# Random Fourier polynomials

What is a typical function? The answer of this question certainly depends on the branch of mathematics you are into – while functions in differential geometry are usually smooth, the wiggling graphs appearing at the stock market are far from being so.

But how to come up with a typical smooth function? The goal of this post is to generate smoothed random functions.

A function $$f\colon \mathbb R \to \mathbb C$$ is called periodic if $$f(x+2\pi) = f(x)$$ for all $$x\in\mathbb R$$. We define a subspace $$V$$ as follows:$\mathcal F_\infty:=\bigl\{ f\colon \mathbb R \to \mathbb C\textit{ periodic}\mid f(a_-)=\lim_{x\uparrow a}f(x),\, f(a_+)=\lim_{x\downarrow a}f(x),\, f(a) = \tfrac{f(a_+)+f(a_-)}{2}\bigr\}.$In particular, we the demand that the one-sided limits $$\lim_{x\uparrow a}f(x))$$ and $$\lim_{x\downarrow a}f(x))$$ exist.
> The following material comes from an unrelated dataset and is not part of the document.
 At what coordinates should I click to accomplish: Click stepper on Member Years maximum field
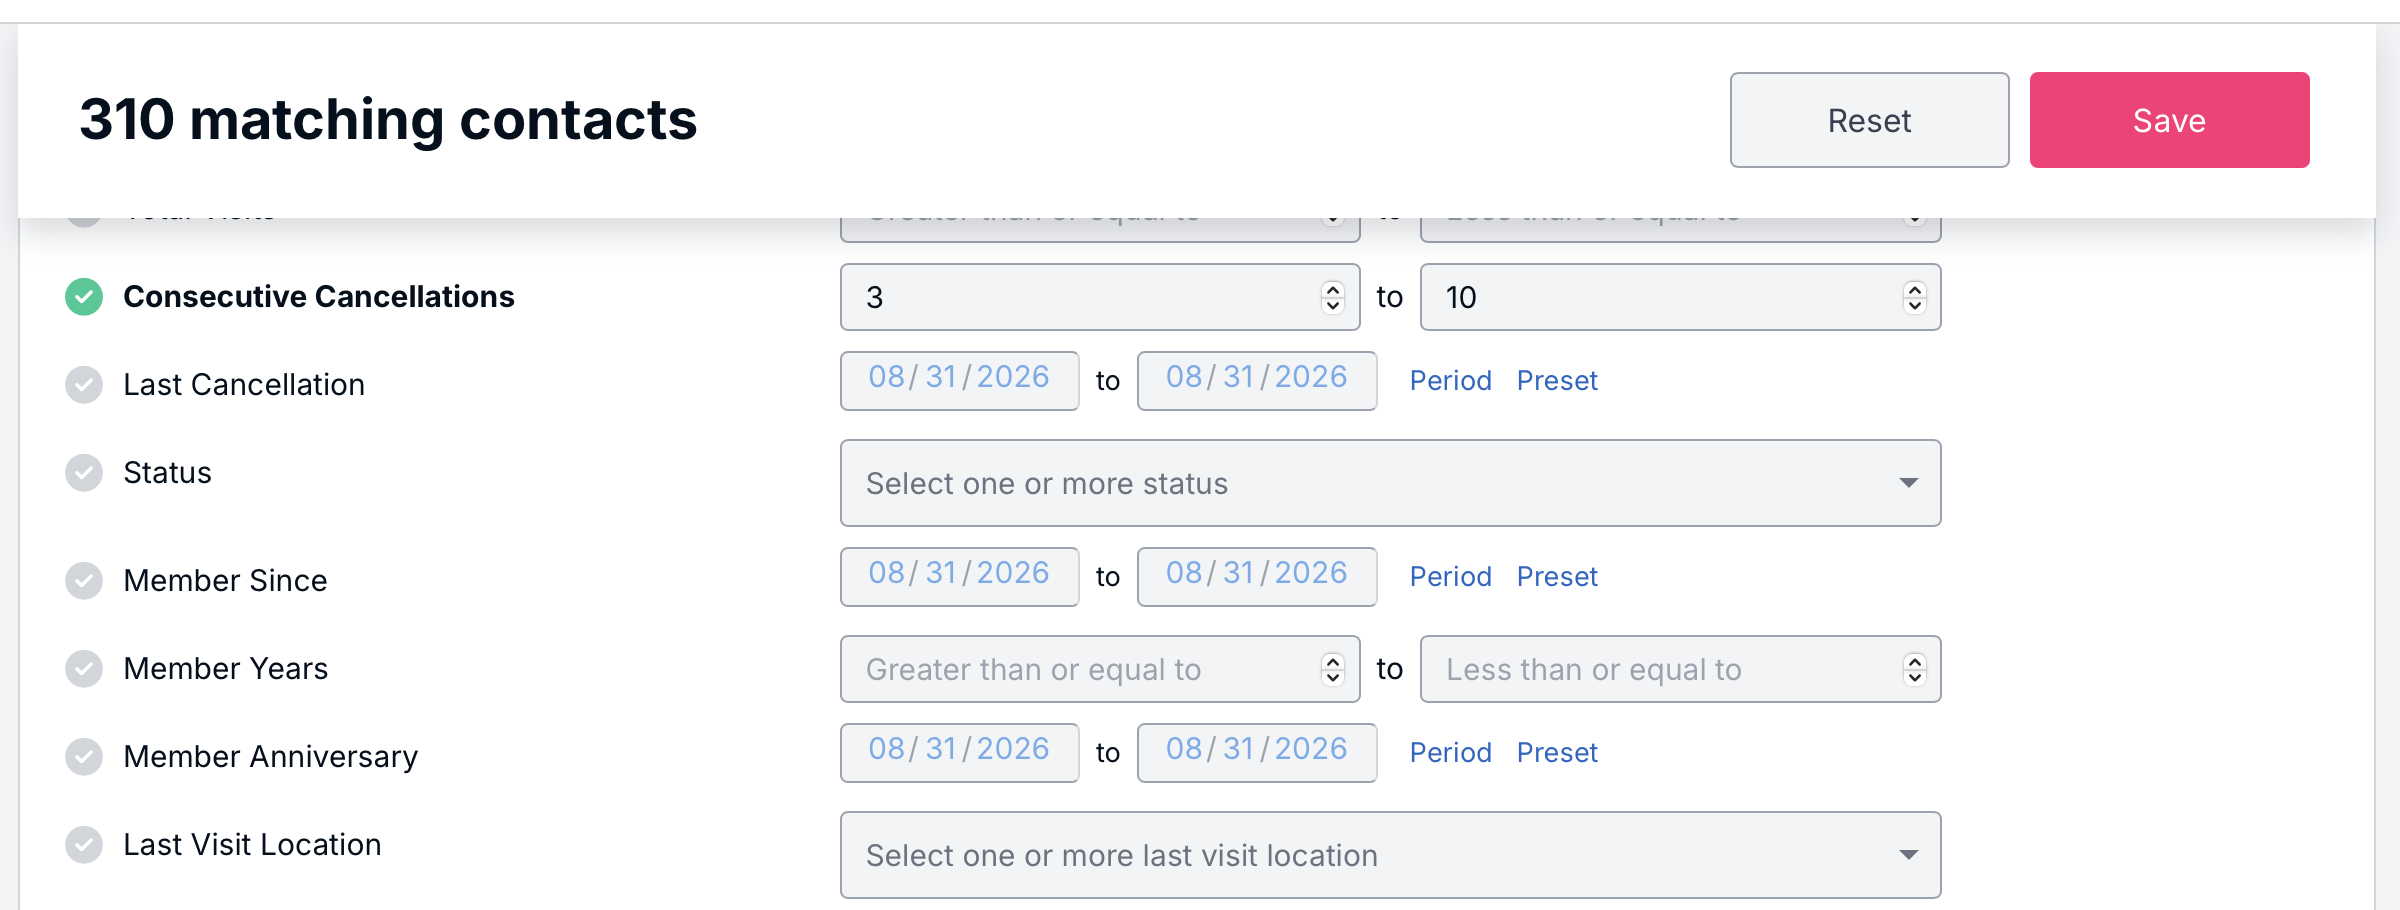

On $$\mathcal F_\infty$$ we have a bilinear form defined by$\langle\!\langle f, g\rangle\!\rangle := \int_{-\pi}^{\pi}\overline{f}g .$One can check that this form defines a hermitian inner product. Most of the properties of an inner product are obvious. Only property needs a little more care – the only if part of the positive definiteness: Suppose that $$f(a)\neq 0$$, then we find $$\varepsilon, c>0$$ such that $$|f(x)|^2\geq c$$ for all $$x\in (a-\varepsilon,a+\varepsilon)$$. Thus $$\Vert f \Vert^2 \geq \int_{a-\varepsilon}^{a+\varepsilon} |f|^2 \geq 2c\varepsilon 0$$. Hence $$\langle\!\langle.,.\rangle\!\rangle$$ turns $$V$$ into a hermitian vector space.

We are interested in a finite-dimensional subspace $$U\subset \mathcal F_\infty$$. Let us assign to each $$k\in\mathbb Z$$ the function$\mathbf e_k(x) : = \tfrac{1}{\sqrt{2\pi}}e^{i k x}.$One easily checks that $$\mathcal S := \{\mathbf e_k\}_{k\in \mathbb Z}\subset \mathcal F_\infty$$ defines an orthonormal system. The following standard theorem states that this orthonormal system is complete.

Theorem 1 (Approximation in quadratic mean). For each $$f\in \mathcal F_\infty$$ and each $$\varepsilon>0$$ there is $$n \in \mathbb N$$ and $$c_{-n},…,c_0,…,c_n \in \mathbb C$$ such that$\bigl\Vert f – \sum_{k=-n}^n c_k \mathbf e_k\bigr\Vert <\varepsilon.$In other words, $$\mathcal S$$ is dense in $$\mathcal F_\infty$$.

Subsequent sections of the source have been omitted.